▶ _TEXT PASSAGE_:
--

A study of the mitochondrial DNA of fruit flies found that certain mutations caused male flies to have shorter lifespans but didn’t affect the females, possibly lending insight into why the females of many species including humans tend to live longer on average. Mitochondrial DNA is only inherited from the mother, so any disadvantage a mutation gave to males wouldn’t affect its chance of being passed on to the next generation. Many other factors are also likely at work, such as hormones and lifestyle differences.

17-year-old Britanny Wenger has won the Google Science Fair with her development of a virtual brain that can detect breast cancer correctly in 99.1% of tests conducted using the least invasive biopsy method. She was only in seventh grade when she started programming artificial neural networks, computer programs that simulate the thought processes of the human brain to detect complex patterns. She’s run 7.6 million trials, and since her network can “learn” from new information it reads, it should actually get more accurate with further use. Wenger is hoping to deploy her program in hospitals and to teach it to detect other cancers in the future.

--

▶ _INFORMATION PROVIDED_:

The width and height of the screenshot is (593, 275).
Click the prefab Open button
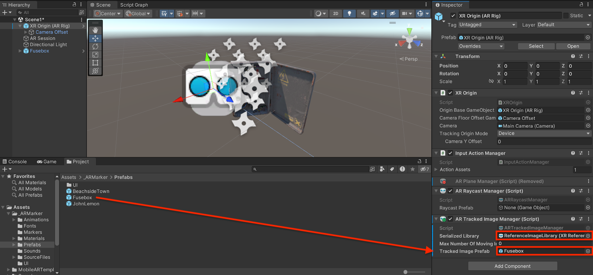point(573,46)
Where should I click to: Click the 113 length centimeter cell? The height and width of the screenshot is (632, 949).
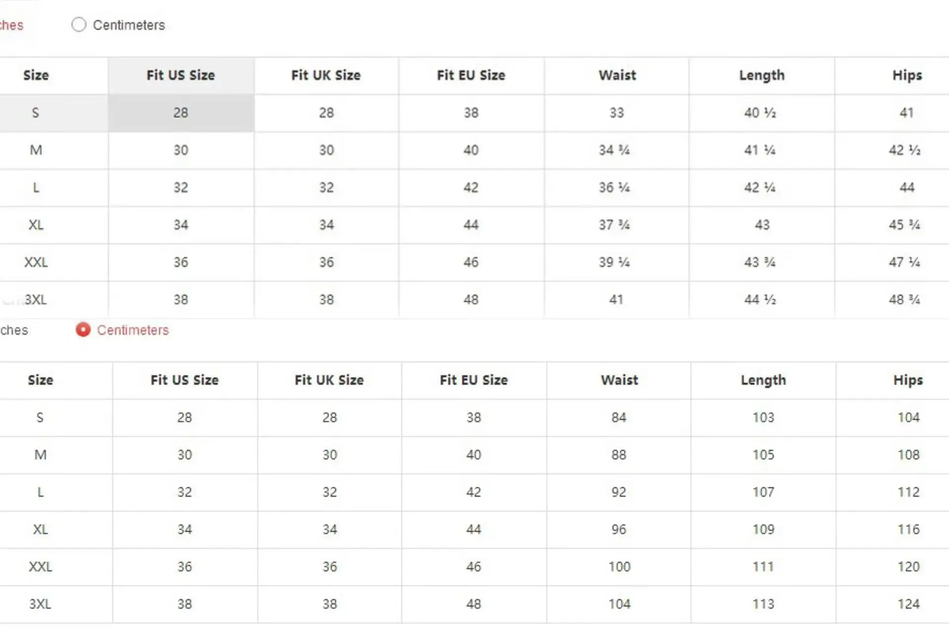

--

▶ _QUESTIONS TO ANSWER_:
a) Answer these questions from the science news text:
(i) From which parent is mitochondrial DNA inherited?
(ii) How old is Britanny Wenger?
(iii) How many trials has Wenger run?
b) Translate this sentence from the science news text into Spanish: "Many other factors are also likely at work, such as hormones and lifestyle differences."
c) Reproduce the part of the science news text starting at "A study of the" and ending at "and lifestyle differences.".

▶ _SOLUTIONS TO THE PROBLEMS_:
a)
(i) The mother.
(ii) 17 years old.
(iii) 7.6 million.

b) Es probable que también intervengan muchos otros factores, como las hormonas y las diferencias en el estilo de vida.

c)
A study of the mitochondrial DNA of fruit flies found that certain mutations caused male flies to have shorter lifespans but didn’t affect the females, possibly lending insight into why the females of many species including humans tend to live longer on average. Mitochondrial DNA is only inherited from the mother, so any disadvantage a mutation gave to males wouldn’t affect its chance of being passed on to the next generation. Many other factors are also likely at work, such as hormones and lifestyle differences.